Friday, June 27, 2008

Conservatives must decisively reject Buchanan's Holocaust revisionism

It just gets worse and worse. I am exceedingly disappointed in World Net Daily for publishing this article by Pat Buchanan. If WND has a long-running relationship with Buchanan such that it feels it has to publish such things by him, then this is the time to sever any such relationship.

In the interests of full disclosure, I must admit that long ago--I can't even remember for sure how long ago, but I think it was in 1988--I once voted for Pat Buchanan in a Republican primary. Well, that was then; this is now. I'm certainly older and hopefully wiser now, not to mention better informed. And I don't think Buchanan was spewing this vicious nonsense then, though even then I had a vague feeling of disquiet about what I knew was his dislike of Israel. That, of course, was before the blogosphere and very nearly before the Internet, so information was not as widely available then as it is now.

What is the worst thing Buchanan says in the above linked article? This:

But for the six years before Britain declared war, there was no Holocaust, and for two years after the war began, there was no Holocaust. Not until midwinter 1942 was the Wannsee Conference held, where the Final Solution was on the table....The Holocaust was not a cause of the war, but a consequence of the war. No war, no Holocaust.

# Brief 1
According to the blog post on Buchanan, which publication ran the Buchanan article?
# Brief 2
From the blog post on Buchanan, reproduce the part that opens with the words containing "What is the" and closes with "war, no Holocaust.".

# Recorded information
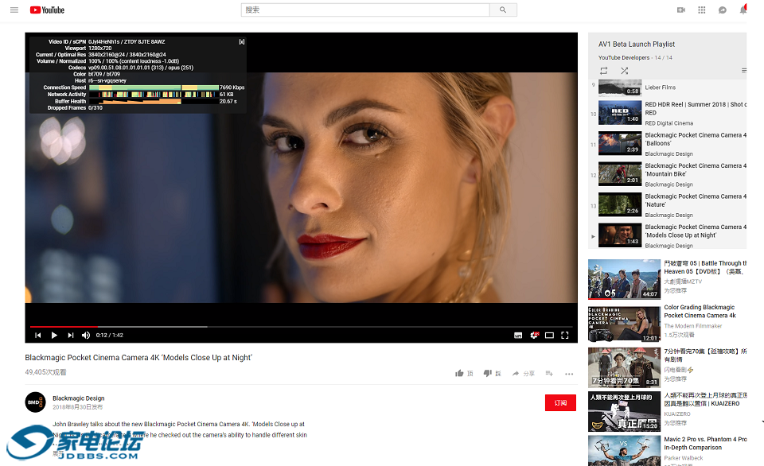This screenshot has height=466, width=764.
Task: Toggle playlist loop
Action: [604, 71]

# Final answer 1
World Net Daily (WND).

# Final answer 2
What is the worst thing Buchanan says in the above linked article? This:

But for the six years before Britain declared war, there was no Holocaust, and for two years after the war began, there was no Holocaust. Not until midwinter 1942 was the Wannsee Conference held, where the Final Solution was on the table....The Holocaust was not a cause of the war, but a consequence of the war. No war, no Holocaust.